In 1916, Berkeley, largely considered California’s most progressive city today, enacted some of the first zoning ordinances that had the effect of segregating the wealthier populations of Berkeley away from the poorer ones.
The city restricted the construction of multifamily housing in residential neighborhoods. It treated apartment renters as second-class citizens. Restrictions like this spread throughout California and the rest of the country, and made impacts that are felt today.
Recently, Berkeley joined Sacramento and other places outside of California, like Minneapolis and Portland, to end exclusionary zoning and eliminate the single-family housing designation for land.
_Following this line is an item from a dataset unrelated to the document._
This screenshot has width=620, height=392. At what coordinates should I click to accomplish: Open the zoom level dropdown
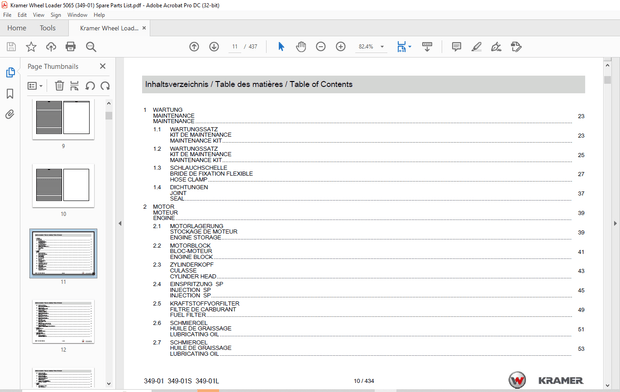point(382,47)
Berkeley’s efforts aim to allow up to four units of construction on land that was previously restricted to single-family construction.
Proponents of these types of measures say it will do more to battle the housing supply crisis, reduce the cost of construction and address the disparities in housing affordability that have plagued communities for decades.
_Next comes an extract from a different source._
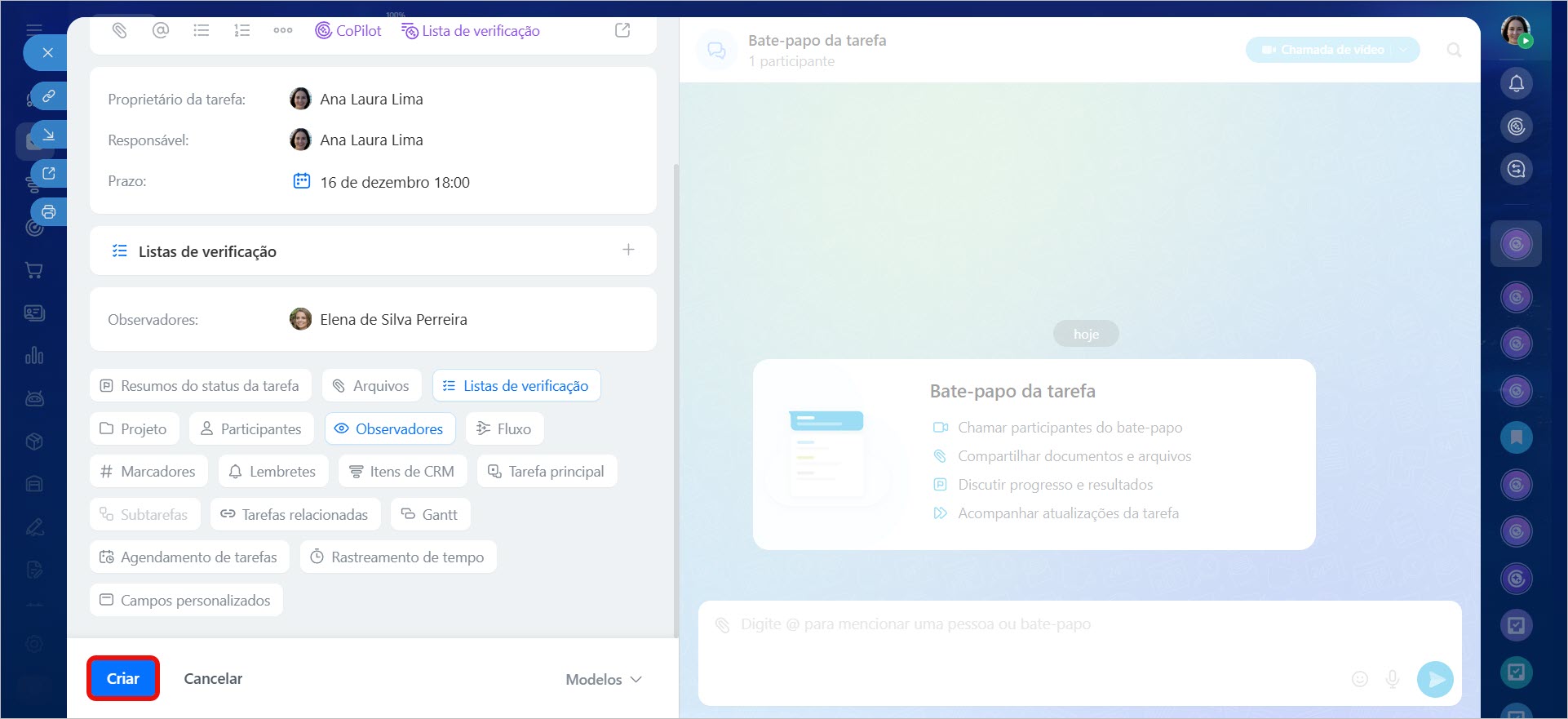Open the deadline date 16 de dezembro
This screenshot has height=719, width=1568.
(x=394, y=182)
Opponents say it will permanently alter the character of neighborhoods, lower property values and accelerate gentrification. Local arguments could give way to statewide and even nationwide concerns, however.
Recently, the Biden administration released their $2 trillion infrastructure plan. Contained within the proposed legislation is a $5 billion plan that would incentivize local governments to alter their zoning laws to loosen single-family restrictions across much of their cities.
The plan would allow cities to receive grants that would help pay for new schools, roads and bridges if they agreed to loosen zoning laws. Nothing in the bill would force a city to change their zoning rules.
In California, an approach like this might not be enough. Critics of the legislation say too many of California’s most exclusive enclaves have little need for federal funds and would, therefore, have little incentive to change their exclusionary ways.
California’s State Legislature is considering new rules such as SB 9 that could achieve the same goals. The proposed State Senate bill would allow for duplexes on single-family zoned lots or even allowing lot splits without a hearing or approval from local governments.
Much opposition for bills like this one comes from local governments that are afraid of losing power. However, unless and until those same governments show they are willing to work toward more supply, these bills will continue to be considered.
In the end, our state will continue to face a housing crisis unless we can truly get creative on solutions. The ideas mentioned above may not end up being the best way to achieve that goal, but if we want to have more housing, especially more affordable housing, then increasing the supply of housing is the best way to proceed.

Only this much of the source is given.